You and Chris may yet get your wish that their people abandon the māori party and come rushing back into the arms of Mama Labour, and I wouldn't blame them for a moment if they did.


Chris Trotter said...

I agree (this must not become a habit!) Lew, both the Maori Party and the ILG would appear to have opted for a bird in the hand. It's a reasonable position, I suppose, given the likely political consequences of their walking away from National.

They, and especially the ILG lawyers, will now use the time required for the legislation to be drafted and introduced to secure the maximum possible in behind-the-scenes negotiations and lobbying. They have some heavy-hitters in this regard and we may be surprised at the results.

From the Pakeha side, the really interesting thing to watch for will be the rise (or failure to rise) of some sort of pressure group to contest the repeal legislation.
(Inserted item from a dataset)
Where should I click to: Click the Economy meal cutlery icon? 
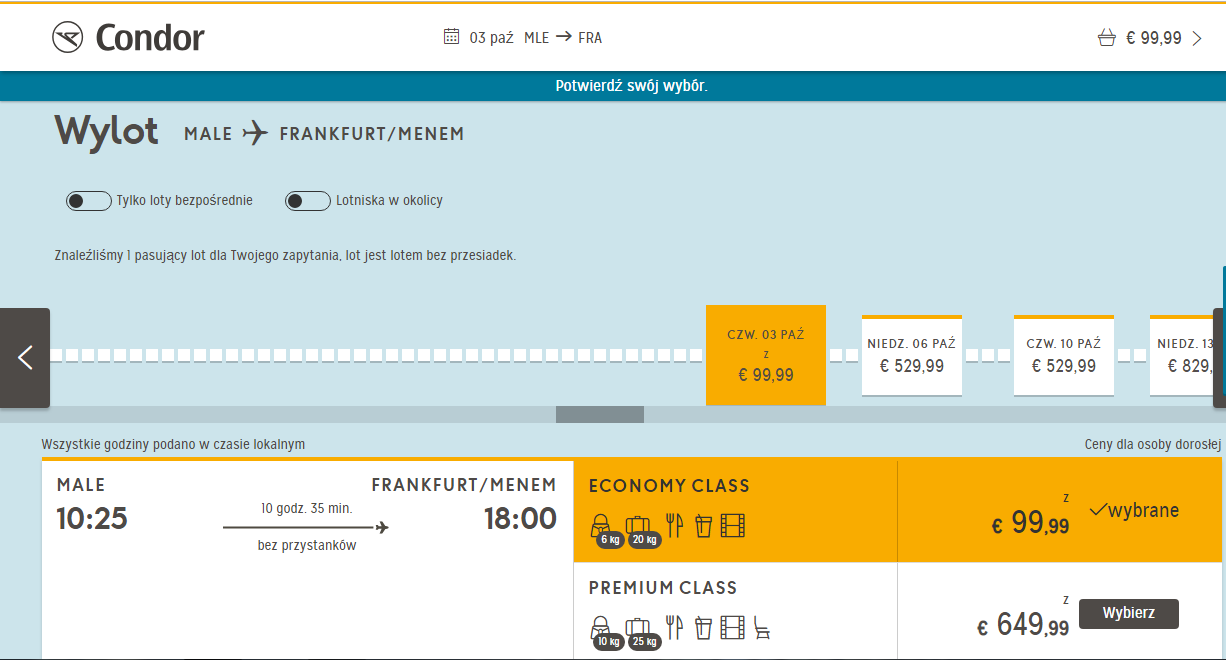(675, 525)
If such a group emerges it will be an important test of how far NZ has come since 2004. If it fails to attract mass support then the Government will breathe a huge sigh of relief, pass the legislation, and move on.

If, however, it turns out that the sleeping dogs kicked awake at Orewa have lost none of their bite, Key will face some very hard decisions.

Will he dismiss a Pakeha "hikoi" as the work of "haters and wreckers" and refuse to meet its organisers?

We shall see.

Nick said...

Who the hell will raise a pakeha hikoi? And if they do will it not just result in Key calling an election that will make ACT and the MP entites of the historic record?

Anonymous said...

I don't think the average New Zealander was ever too concerned about the formalities of ownership over the seabed and foreshore. What did worry the masses was the idea that suddenly the foreshore in its entirity would become owned freehold by iwi who would disallow or toll booth public access.

Anonymous said...

If Rob had dealt in good faith with Social Credit & that rare progressive pioneer Bruce Beetham i presume, the much maligned legacy of his 'think big' schemes would have been instead a high point in New Zealand progressive history to rival that of another pioneering credit against the political backdrop of the time - John A Lee from around the 1930s.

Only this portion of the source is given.